I just installed the Windows 7 Phone SDK and all is component parts, which was a long but easy chore. Well, the first time it hung forever and I had to remove a bunch of components before it would install correctly.
The process of getting a simple phone app built and running on the emulator was about like I expected. I already learned basic XAML programming, and I found nothing extraordinary about the Phone classes (so far).
However-- (big pause) The level of support for real network programming on the WP7 is abysmal. First, you can only use the WCF "service" model, which currently only runs over HTTP. In other words, you must have a server hosting a WCF service or no go. The claim (see this forum among many others) is that resource-poor Microsoft didn't have time to test sockets correctly before releasing this still-wet-behind-the-ears new product. Maybe so.
On the other hand, maybe their urgent desire to establish Azure as the cloud platform of choice had something to do with this. If you can't do your own networking you're forced to rely on hosted faciliies, either web servers or cloud communications. Either way, Microsoft gets more money from you.

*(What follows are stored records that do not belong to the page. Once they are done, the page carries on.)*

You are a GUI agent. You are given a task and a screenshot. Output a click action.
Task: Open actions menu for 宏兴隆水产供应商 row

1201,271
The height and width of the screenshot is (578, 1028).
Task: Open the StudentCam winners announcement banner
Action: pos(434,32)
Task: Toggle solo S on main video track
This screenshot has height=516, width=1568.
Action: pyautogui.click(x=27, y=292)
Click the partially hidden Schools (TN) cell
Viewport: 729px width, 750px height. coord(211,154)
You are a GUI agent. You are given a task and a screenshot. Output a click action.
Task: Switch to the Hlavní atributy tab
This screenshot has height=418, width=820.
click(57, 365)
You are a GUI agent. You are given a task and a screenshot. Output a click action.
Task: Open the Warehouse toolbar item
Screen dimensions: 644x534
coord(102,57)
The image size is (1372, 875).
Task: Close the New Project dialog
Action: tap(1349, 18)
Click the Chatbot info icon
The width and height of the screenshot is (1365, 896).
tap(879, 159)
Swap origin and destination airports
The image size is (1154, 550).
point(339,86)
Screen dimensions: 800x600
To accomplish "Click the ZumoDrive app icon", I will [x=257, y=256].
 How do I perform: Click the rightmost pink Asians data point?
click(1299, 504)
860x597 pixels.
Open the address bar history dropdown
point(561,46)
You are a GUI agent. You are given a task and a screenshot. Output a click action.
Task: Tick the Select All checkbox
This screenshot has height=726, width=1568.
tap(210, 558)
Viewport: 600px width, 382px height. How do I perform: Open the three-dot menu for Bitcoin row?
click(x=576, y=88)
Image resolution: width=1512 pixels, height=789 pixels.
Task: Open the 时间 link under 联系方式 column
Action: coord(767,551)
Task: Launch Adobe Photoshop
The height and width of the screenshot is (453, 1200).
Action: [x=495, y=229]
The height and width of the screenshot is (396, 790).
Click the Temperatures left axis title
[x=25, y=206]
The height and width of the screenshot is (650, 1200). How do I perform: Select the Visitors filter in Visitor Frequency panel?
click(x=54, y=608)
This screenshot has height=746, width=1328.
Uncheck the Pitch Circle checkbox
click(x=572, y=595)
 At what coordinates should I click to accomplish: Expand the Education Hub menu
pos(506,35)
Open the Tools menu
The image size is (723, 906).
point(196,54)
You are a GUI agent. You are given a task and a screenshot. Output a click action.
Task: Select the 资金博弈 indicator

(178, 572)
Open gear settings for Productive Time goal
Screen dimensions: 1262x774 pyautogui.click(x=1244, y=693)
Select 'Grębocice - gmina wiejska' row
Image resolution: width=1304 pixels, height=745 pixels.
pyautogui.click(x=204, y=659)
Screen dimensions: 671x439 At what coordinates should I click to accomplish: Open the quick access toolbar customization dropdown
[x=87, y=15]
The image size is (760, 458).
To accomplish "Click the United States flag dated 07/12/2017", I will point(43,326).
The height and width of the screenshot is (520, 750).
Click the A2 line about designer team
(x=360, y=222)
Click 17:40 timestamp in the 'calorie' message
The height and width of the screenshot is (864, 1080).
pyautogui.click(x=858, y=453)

Since HTTP runs over TCP and HTTP is supported in its web browser, I sense something altogether fishy in Microsoft's limitations for this first version of the WP7. Why couldn't they simply allow synchronous (blocking) communications over single TCP sockets, which is probably what the built-in web browser is doing? Reason-- because they want to kill peer-to-peer.
What really (really) concerns me as a civil libertarian is that this coincides with ongoing, onerous attacks against peer-to-peer operations from both government and big business. I sense that there are deep, powerful forces at work that want to work with ISPs to "white-list" the internet and kill peer-to-peer operations. The crippled version of the WPF7 may just another example of a product brought to market too soon. Or it could be part of a larger, decentralized effort to kill arbitrary point-to-point internet connections. Government wants to monitor everything, and PTP is messy to monitor. Businesses assume everyone doing PTP is an IP pirate and want to block it all. Now, arguably the biggest product launch of the year for a smartphone fails to include the most basic communications capability for the internet. Accident? Hmmmm.
Suffice it to say that without sockets or multitasking, this product is more a toy than a platform. On the iPhone, most people run their applications an average of twice. Microsoft seems to be depending on games and social networking sites to drive WPF7 sales. They will probably fail.